In an effort to improve my conversation skills, I've searched for a "universal ice breaker" - a topic so engaging it transcends barriers of age, class and gender.

After a few weeks of group conversations, I think I've found one.

"Taken" is a movie starring Liam Neeson, who plays a retired CIA-operative who scours Paris looking for his kidnapped daughter. In the process, he kills just about everyone in the city.

When my friend brought the "Taken" DVD to a group movie night, I was skeptical. The film went unnoticed when it hit the theaters earlier this year: it was released in the no-confidence month of January, and most critics dismissed it as "too violent" and "without story."

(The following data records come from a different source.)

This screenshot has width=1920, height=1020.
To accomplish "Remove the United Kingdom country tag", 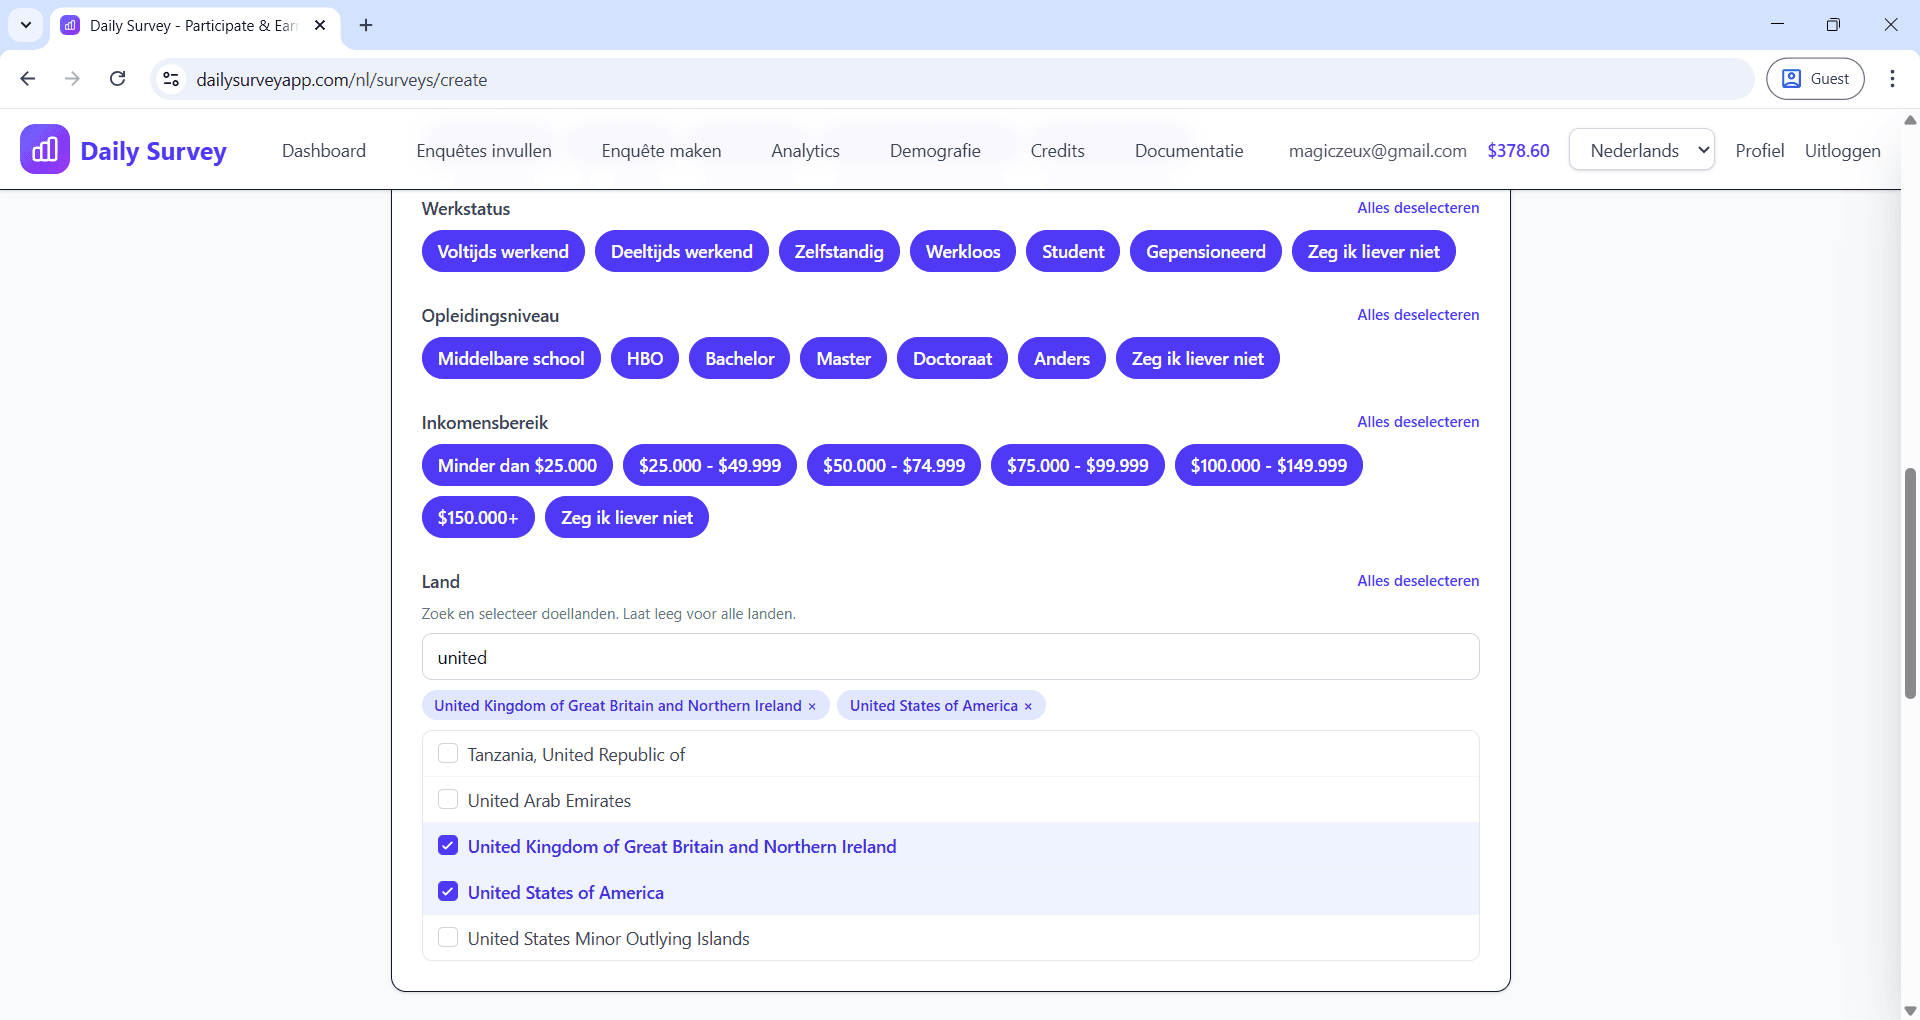I will [812, 706].
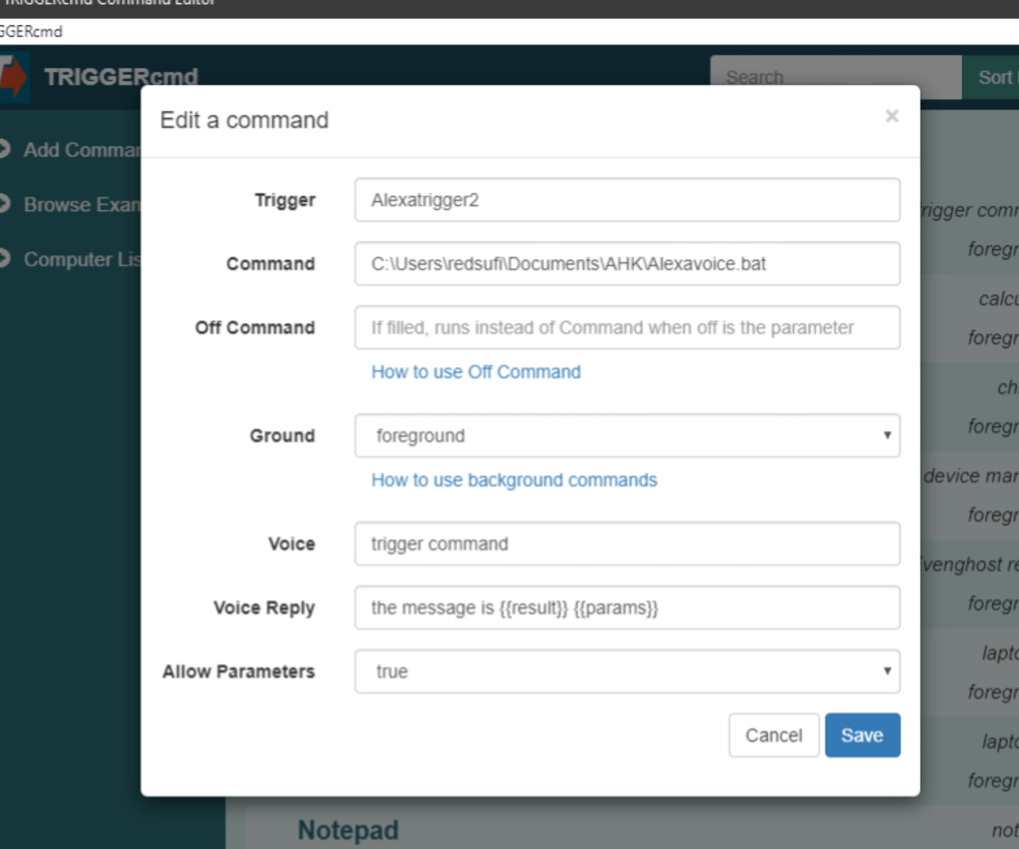Viewport: 1019px width, 849px height.
Task: Open How to use Off Command link
Action: (476, 372)
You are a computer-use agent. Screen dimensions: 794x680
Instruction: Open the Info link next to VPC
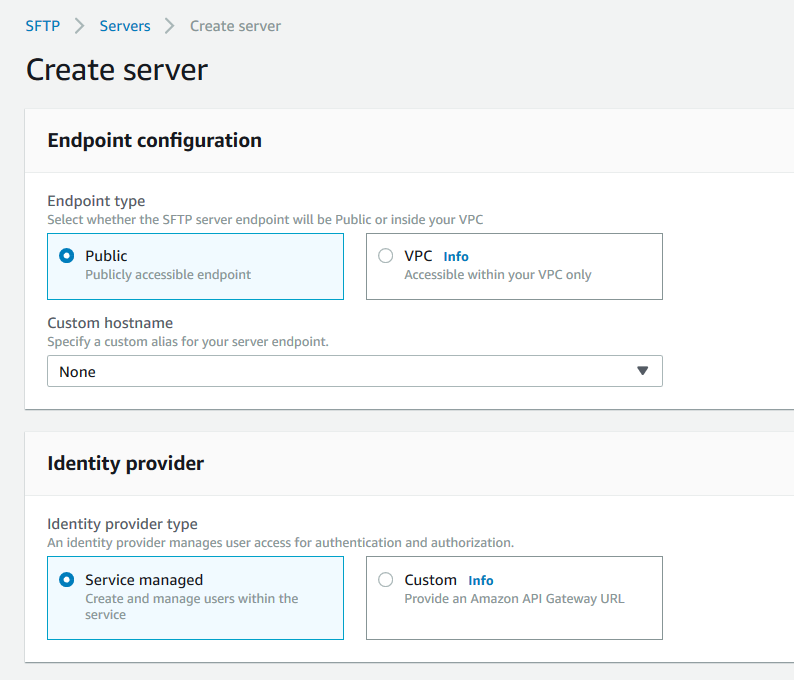click(x=456, y=257)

But my god, the critics were wrong. By the end of the night, you'd think it was an opening night screening of "Lord of the Rings" - lots of cheering, jumping and high-fives. Even the girls couldn't help getting into it.

"Liam just looked at that guy," someone would observe. "That guy's so dead!"

Nine times out of 10, we would be right. Seconds later, Liam Neeson would exit the frame, leaving a half dozen unconscious Parisians. What I love most are the random people I've met as a result of this movie. Mention "Taken" in a group setting, and you'll probably turn a few heads.

"Are you guys talking about 'Taken'? That movie was nuts. Remember the part when…"

And the fans aren't just the college guys who do shots during "24," worship Chuck Norris and rave about those "three-wolf-moon" T-shirts. Converts are everywhere.

At a party thrown by my parents, I quickly struck up a conversation with a 60-year-old retired Navy admiral about the film. He told me about a real-life "Taken" situation in which he had to use his connections in the CIA and the FBI to track down his friend's daughter, who was lost in Turkey.

I dropped the title again during a quiet lunch with some fellow interns from work. Immediately, a bouncy, "you-mean-we-can-leave-the-sorority-house?" girl perked up on the other side of the table and started raving about it.

"Taken" has united the interests of grizzled military retirees and chirpy college girls. Obama couldn't even do that. So see "Taken." Rent it, buy it, download - whatever's quickest. If you don't, Liam Neeson will throw you off a building.